L’initialisation du modèle sert avant tout à allouer les variables intermédiaires dont nous aurons besoin, et calculer quelques tables de lookup. Javascript ne dispose pas d’instruction permettant d’allouer un tableau, les éléments sont créés au moment de leur première affectation. Pour ne pas avoir de problèmes ou d’erreurs d’exécution, nous devrons initialiser chaque élément de chaque tableau avec une valeur par défaut. Les principales variables à initialiser sont :

  • On calcule une valeur pour dx et dy en fonction de la résolution en degrés du modèle.
  • U_t, V_t, phi_t qui sont les valeurs à T-1 des variables du modèle pour le schéma explicite centré. On les initialise ici aux mêmes valeurs que U, V et phi à t=0, mais c’est plus par convenance que par réelle nécessité – on aurait pu tout aussi bien les mettre à zéro.
  • Le paramètre de coriolis f=2Ωsin(lat), qui est une simple table de lookup pour ne pas avoir à recalculer le sinus à chaque fois. Ca fait partie des optimisations faciles.
  • Le facteur d’échelle m, qui vaut 1 pour les projections cartésiennes et cos(lat) pour Mercator. On a prévu que m puisse être fourni par l’utilisateur de la classe pour toute autre type de projection ayant une projection cartographique simple.
  • On initialise les variables K et tourbillon représentant les termes d’énergie et de tourbillon intervenant dans les équations du modèle. On commence par allouer le tableau, puis on appelle les fonctions permettant de calculer leurs valeurs. Normalement ces termes devraient être calculés au début de chaque itération du modèle. Vu que je souhaite pouvoir débugger les valeurs à chaque étape, il est préférable d’avoir ces valeurs avant de commencer. J’ai avancé leur calcul en fin des fonctions init(), start() et step() pour que la valeur correspondant à l’état actuel du modèle soit disponible à l’affichage immédiatement après le calcul. Au final, ça ne change rien au résultat : c’est juste plus pratique pour moi comme cela.
  • On procède également à l’initialisation d’une table de paramètre pour le couplage du modèle. J’en reparlerais ultérieurement.
  • Notez l’appel à une fonction de calcul de diagnostics. Ce sont des calculs de vérification de la cohérence du modèle, sur la conservation de certaines valeurs physiques.
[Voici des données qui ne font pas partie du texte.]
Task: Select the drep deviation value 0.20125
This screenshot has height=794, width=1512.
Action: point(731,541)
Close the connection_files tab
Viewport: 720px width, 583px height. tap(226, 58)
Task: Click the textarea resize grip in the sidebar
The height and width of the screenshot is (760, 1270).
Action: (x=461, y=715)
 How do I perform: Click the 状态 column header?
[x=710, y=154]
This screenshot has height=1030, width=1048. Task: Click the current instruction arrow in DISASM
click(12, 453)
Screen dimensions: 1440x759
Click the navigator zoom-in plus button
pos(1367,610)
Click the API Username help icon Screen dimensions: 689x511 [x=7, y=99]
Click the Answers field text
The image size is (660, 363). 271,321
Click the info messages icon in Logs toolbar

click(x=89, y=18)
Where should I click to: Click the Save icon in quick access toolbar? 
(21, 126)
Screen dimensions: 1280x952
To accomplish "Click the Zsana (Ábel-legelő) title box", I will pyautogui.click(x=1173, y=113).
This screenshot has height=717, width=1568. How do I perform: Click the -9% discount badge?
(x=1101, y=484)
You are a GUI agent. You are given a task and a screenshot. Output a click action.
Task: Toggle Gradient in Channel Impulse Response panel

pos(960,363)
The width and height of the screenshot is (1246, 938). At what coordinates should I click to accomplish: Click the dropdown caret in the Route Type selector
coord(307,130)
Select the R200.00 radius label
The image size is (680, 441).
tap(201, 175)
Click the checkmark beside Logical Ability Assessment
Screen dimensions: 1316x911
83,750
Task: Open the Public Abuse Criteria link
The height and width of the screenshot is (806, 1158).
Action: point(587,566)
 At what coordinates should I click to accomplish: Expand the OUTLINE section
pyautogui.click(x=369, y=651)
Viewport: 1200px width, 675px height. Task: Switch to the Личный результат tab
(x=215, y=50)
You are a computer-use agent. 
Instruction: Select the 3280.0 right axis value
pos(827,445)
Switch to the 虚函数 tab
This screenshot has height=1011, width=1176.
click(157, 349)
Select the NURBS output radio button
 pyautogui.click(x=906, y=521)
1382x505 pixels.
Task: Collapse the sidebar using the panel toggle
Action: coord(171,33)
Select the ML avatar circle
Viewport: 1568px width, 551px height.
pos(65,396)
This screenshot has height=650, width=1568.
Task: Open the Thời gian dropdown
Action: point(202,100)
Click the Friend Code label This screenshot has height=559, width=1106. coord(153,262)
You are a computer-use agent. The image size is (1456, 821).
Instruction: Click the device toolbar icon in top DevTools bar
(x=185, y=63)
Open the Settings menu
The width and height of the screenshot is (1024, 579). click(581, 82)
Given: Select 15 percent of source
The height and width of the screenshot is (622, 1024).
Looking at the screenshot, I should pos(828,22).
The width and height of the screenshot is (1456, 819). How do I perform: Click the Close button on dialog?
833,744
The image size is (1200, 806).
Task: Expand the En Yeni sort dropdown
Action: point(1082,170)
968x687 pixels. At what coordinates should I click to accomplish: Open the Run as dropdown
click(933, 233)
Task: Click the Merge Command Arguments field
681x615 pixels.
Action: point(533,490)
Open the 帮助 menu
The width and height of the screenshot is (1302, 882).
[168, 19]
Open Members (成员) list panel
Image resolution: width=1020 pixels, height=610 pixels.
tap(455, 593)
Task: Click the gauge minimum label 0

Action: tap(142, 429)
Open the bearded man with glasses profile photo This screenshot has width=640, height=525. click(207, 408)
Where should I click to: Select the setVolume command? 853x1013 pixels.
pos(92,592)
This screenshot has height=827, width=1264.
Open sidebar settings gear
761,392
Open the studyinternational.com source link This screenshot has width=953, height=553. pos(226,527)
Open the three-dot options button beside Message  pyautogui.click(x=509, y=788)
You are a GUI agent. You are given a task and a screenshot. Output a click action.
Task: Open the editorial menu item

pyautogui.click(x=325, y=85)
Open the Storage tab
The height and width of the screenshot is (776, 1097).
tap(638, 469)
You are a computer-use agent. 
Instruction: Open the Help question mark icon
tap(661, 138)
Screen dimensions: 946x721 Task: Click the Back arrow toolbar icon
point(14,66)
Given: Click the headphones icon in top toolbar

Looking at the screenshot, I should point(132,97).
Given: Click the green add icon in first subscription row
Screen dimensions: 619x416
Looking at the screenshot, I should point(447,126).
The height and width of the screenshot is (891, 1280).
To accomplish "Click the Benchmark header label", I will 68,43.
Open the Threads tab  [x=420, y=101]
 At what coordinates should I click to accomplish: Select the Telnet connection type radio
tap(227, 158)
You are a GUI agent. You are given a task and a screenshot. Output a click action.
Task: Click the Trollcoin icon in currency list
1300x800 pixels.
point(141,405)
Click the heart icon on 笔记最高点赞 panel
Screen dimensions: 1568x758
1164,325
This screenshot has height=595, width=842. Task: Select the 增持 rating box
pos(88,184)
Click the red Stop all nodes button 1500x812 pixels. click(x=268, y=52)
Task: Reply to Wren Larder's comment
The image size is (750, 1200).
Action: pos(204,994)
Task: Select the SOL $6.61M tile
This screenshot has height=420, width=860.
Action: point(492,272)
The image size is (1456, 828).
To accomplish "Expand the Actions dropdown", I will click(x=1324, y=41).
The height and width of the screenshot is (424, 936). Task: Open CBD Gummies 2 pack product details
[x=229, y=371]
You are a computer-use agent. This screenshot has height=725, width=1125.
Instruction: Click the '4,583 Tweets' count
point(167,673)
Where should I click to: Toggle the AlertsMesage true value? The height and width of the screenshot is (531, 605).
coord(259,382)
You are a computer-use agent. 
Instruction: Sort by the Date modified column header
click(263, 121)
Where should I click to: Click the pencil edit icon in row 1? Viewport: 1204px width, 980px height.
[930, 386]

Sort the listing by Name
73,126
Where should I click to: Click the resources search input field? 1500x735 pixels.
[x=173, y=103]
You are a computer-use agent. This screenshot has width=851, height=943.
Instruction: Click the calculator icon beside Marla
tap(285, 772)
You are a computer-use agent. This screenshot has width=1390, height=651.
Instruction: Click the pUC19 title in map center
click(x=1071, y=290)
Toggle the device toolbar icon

J’en reparlerais plus tard, ce n’est pas indispensable pour la simulation.
  • Le reste des variables initialisées sont des variables temporaires, contenant des produits intermédiaires ou des résultats de calculs utilisés pour certaines opérations.
this.init = function()
{
    var lat = this.nlat*(Math.PI/180);
    this.dx = 111.1 * this.dlon * 1000;
    this.dy = 111.1 * this.dlat * 1000;
    this.time = 0;
    for (var y=0;y<this.height;y++)
    {
        for(var x=0;x<this.width;x++)
        {
            var i = x+y*this.width;
            var h = 0;

            // Paramètre de coriolis et facteur d'échelle en fonction de la latitude
            this.f[i] = 2 * this.omega * Math.sin(lat);
            switch (this.projection)
            {
                case this.PROJ_CARTESIEN:
                    this.m[i] = 1;
                    break;
                case this.PROJ_MERCATOR:
                    this.m[i] = Math.cos(lat);
                    break;
                default:
                    //supposé fourni par l'appelant
                    //this.m[i] = 1;
            }

            // Initialisation du couplage
            if (y==0 || y==this.height-1 || x==0 || x==this.width-1)
            {
                this.alpha[i] = 1.0;
            }
            else if (y<1+this.relaxation||y>=this.height-this.relaxation-1
                    ||x<1+this.relaxation||x>=this.width-this.relaxation-1)
            {
                var xd = 0;
                var yd = 0;

                if (x<1+this.relaxation) xd = this.relaxation-x+1;
                else if (x>=this.width-this.relaxation-1) 
                    xd = x-this.width+this.relaxation+2;
                if (y<1+this.relaxation) yd = this.relaxation-y+1;
                else if (y>=this.height-this.relaxation-1) 
                    yd = y-this.height+this.relaxation+2;

                if (xd<yd) xd = yd;
                //else if (xd<yd) xd = yd;

                this.alpha[i] = (xd/(this.relaxation+1));
            }
            else 
            {
                this.alpha[i] = 0.0;
            }

            // Creation des tableaux
            this.K[i] = 0;
            this.tourbillon[i] = 0;                
            this.U_t[i] = this.U[i];
            this.V_t[i] = this.V[i];
            this.phi_t[i] = this.phi[i];
            this.dU_dx[i] = 0;
            this.dV_dy[i] = 0;
            this.phi_U[i] = 0;
            this.phi_V[i] = 0;
            this.phi_K[i] = 0;
            this.dx_phi_K[i] = 0;
            this.dy_phi_K[i] = 0;
            this.dx_phi_U[i] = 0;
            this.dy_phi_V[i] = 0;
        }

        lat -= this.dlat*(Math.PI/180);
    }

    this.calcEnergy();
    this.calcTourbillon();
    this.calcDiagnostics();        
}

Calcul de l’énergie et du tourbillon

Le calcul de ces termes ne présente pas de difficulté particulière, il suffit d’appliquer les formules que nous avons données en chaque point de grille, en utilisant les opérateurs que nous avons définis précédemment.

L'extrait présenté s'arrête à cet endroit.